[EXTRACTED RECORDS]

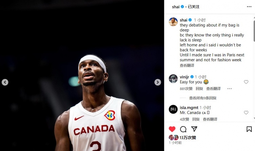Image resolution: width=255 pixels, height=151 pixels.
Task: Go to the previous photo arrow
Action: pos(5,82)
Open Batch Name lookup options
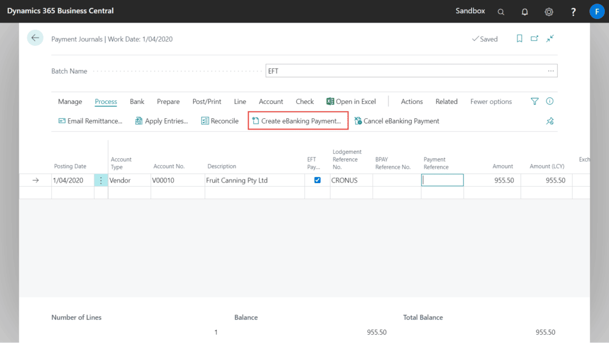609x343 pixels. [551, 70]
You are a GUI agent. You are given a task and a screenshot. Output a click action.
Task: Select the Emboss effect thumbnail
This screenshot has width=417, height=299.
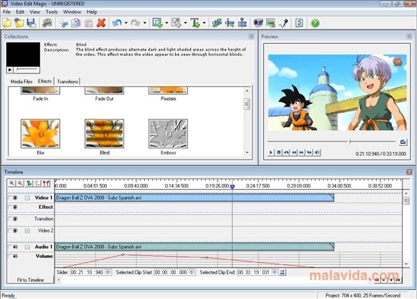tap(168, 133)
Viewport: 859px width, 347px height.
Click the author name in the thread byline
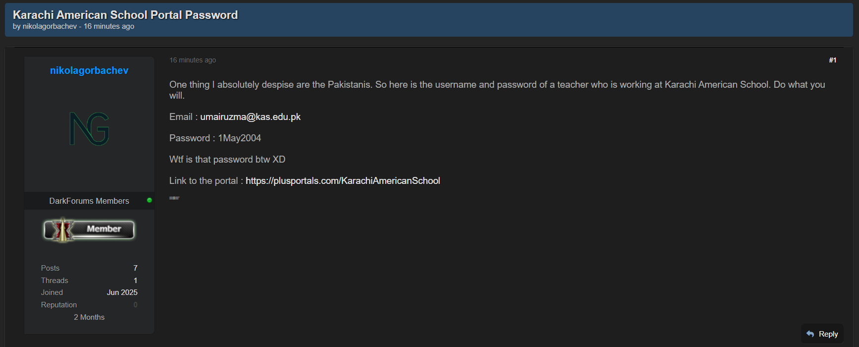[x=50, y=26]
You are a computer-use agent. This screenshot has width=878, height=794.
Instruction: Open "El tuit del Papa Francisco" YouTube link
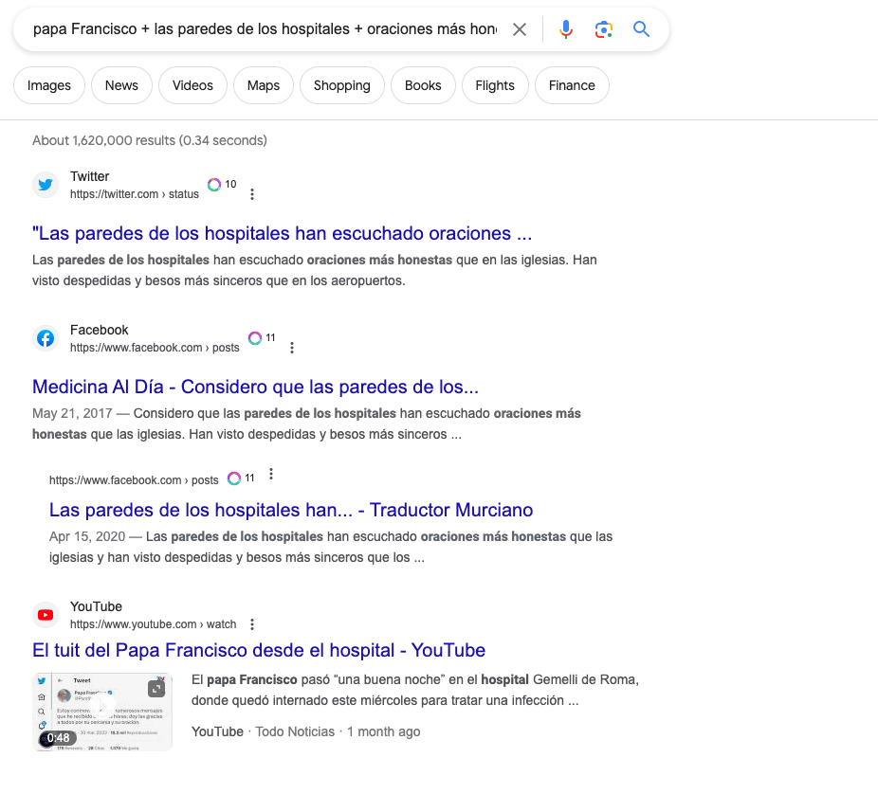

[/EXTRACTED RECORDS]

WHAT THE EXERCISE ASKS
The lines from the one containing "This screenshot has width=417, height=299." through the last line of the entries are to be copied exactly, both ends included, and the pictures are to be omitted.

TASK RESPONSE
This screenshot has width=417, height=299.
tap(168, 133)
Viewport: 859px width, 347px height.
Click the author name in the thread byline
[x=50, y=26]
You are a computer-use agent. This screenshot has width=878, height=794.
Instruction: Open "El tuit del Papa Francisco" YouTube link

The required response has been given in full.